I’ve missed writing here. In the meantime, I’ve tweaked my site like crazy. I wanted to have a perfect looking website before I fully engage myself in blogging. – This is the perfectionist in me and looks like she brought her brother, the procrastinator. I want to do my best to ignore them.
This whole “I need this and that before I start working on what I really want to do” is just a trick of the mind. We try to find logical arguments why we don’t start or continue doing something new.
But what we do is that we trick ourselves out of what we want because we try to avoid discomfort.
Every time you start something new, you feel a level of discomfort. That new thing has the potential to become second nature to you if you continue on the path.
Not everything you try becomes second nature. Some things turn out to just not be your “thing.”
The challenge, then, is to recognize what’s worth continuing with, despite the discomfort of change, and what’s not worth it. And it all comes down to what you truly want. Do you want it enough to overcome the discomfort of the new beginning?
I was telling a friend I enrolled in a writing workshop. She knew I’ve been searching for ways to explore my creativity. And her advice was to be careful about choosing writing because it might come from a subconscious need to be known and it might be driven by the ego.
I felt a little disappointed by her words.
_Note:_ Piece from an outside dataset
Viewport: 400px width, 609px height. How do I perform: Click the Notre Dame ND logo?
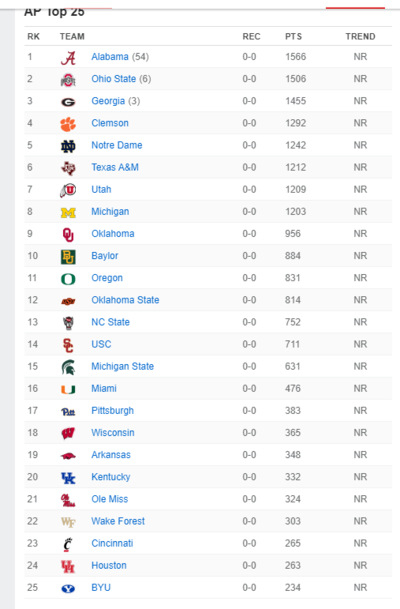68,146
And for a while, I took a break from working on the assignments for the writing course.
But this made me think of the times in my life when I’ve let others’ opinions influence me; when I gave up passions and projects because of other people’s comments. And later regretted it. Even years later.
Each time I’ve let myself go astray, deep inside, there was another voice trying to guide me. Now, I hear it better. Then, it was just a faint whisper – maybe because I didn’t use to listen to it much. Or perhaps the voice was afraid like I was.
For too long, I looked for answers outside. In my need for certainty, I surrounded myself with louder sounds. But louder isn’t necessarily wiser.
The voice within had to cut through the noise. And I had to learn to listen to the silence.